▶ **Document segment**:
--- BEGIN ---

THE 8% CONVERTIBLE DEBENTURE REPRESENTED BY THIS CERTIFICATE AND THE SECURITIES
ISSUABLE UPON EXERCISE THEREOF HAVE NOT BEEN REGISTERED UNDER THE SECURITIES ACT
  OF 1933, AS AMENDED (THE "ACT"), AND MAY NOT BE OFFERED OR SOLD EXCEPT: (I)
   PURSUANT TO AN EFFECTIVE REGISTRATION STATEMENT UNDER THE ACT, (II) TO THE
  EXTENT APPLICABLE, PURSUANT TO RULE 144 UNDER SUCH ACT (OR ANY SIMILAR RULE
  UNDER SUCH ACT RELATING TO THE DISPOSITION OF SECURITIES), OR (III) UPON THE
   DELIVERY BY THE HOLDER TO THE COMPANY OF AN OPINION OF COUNSEL, REASONABLY
    SATISFACTORY TO COUNSEL FOR THE COMPANY, STATING THAT AN EXEMPTION FROM
                   REGISTRATION UNDER SUCH ACT IS AVAILABLE.



                             THE WIDECOM GROUP INC.

                            8% CONVERTIBLE DEBENTURE
             DUE ON THE 365TH DAY FOLLOWING THE ISSUANCE DATE HEREOF

Debenture No. GB-1
US$50,000                                              Issued as of May 19, 1997

         For value received, GLOBAL BERMUDA LIMITED PARTNERSHIP, a Bermuda
limited partnership with an office at 601 Carlson Parkway, Suite 200,
Minnetonka, Minnesota, USA 55305 (the "Lender"), or registered assigns, is
entitled to receive payment subject to the terms and conditions of this
Debenture from The WIDECOM GROUP INC., an Ontario corporation with executive
offices located at 55 City Centre Drive, Suite 500, Mississauga, Ontario, Canada
L5B 1M3 (hereinafter called the "Company"), in lawful currency of the United
States of America, the principal sum of FIFTY THOUSAND DOLLARS S$50,000.00),
with interest at 8% per annum.

--- END ---

▶ **Stored data**:
--- BEGIN ---

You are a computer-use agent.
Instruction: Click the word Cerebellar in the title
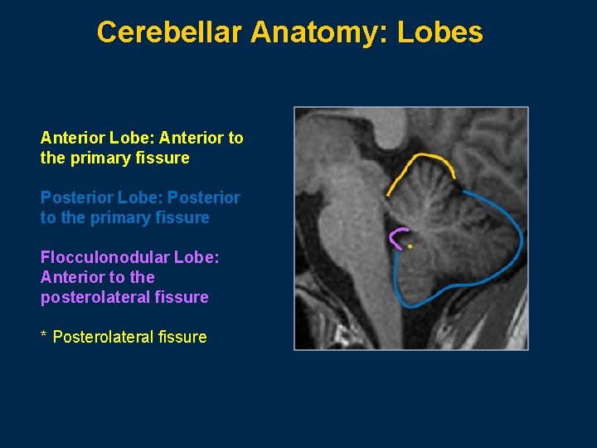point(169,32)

--- END ---
--- BEGIN ---

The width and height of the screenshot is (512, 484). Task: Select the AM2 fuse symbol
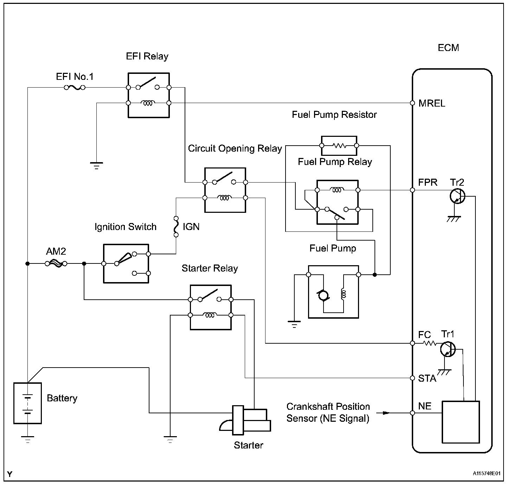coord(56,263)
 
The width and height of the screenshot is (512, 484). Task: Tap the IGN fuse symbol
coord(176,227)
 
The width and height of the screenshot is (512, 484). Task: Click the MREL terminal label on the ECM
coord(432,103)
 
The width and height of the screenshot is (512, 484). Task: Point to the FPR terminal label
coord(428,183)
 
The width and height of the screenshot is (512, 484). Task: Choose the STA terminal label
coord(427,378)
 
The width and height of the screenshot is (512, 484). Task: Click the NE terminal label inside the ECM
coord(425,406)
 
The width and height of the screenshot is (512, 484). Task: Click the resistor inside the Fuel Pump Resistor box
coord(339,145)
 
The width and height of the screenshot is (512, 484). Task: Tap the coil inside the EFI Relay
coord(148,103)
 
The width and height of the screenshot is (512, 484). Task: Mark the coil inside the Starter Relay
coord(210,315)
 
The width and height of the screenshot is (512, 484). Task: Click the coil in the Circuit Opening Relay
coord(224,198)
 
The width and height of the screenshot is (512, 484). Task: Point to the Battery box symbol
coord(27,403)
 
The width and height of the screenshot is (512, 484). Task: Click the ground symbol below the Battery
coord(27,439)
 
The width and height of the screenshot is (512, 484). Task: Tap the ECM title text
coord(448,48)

--- END ---

▶ **Directions**: According to the debenture certificate, on what date was the debenture issued? The data has no connection to the debenture certificate.

▶ **Solution below**: May 19, 1997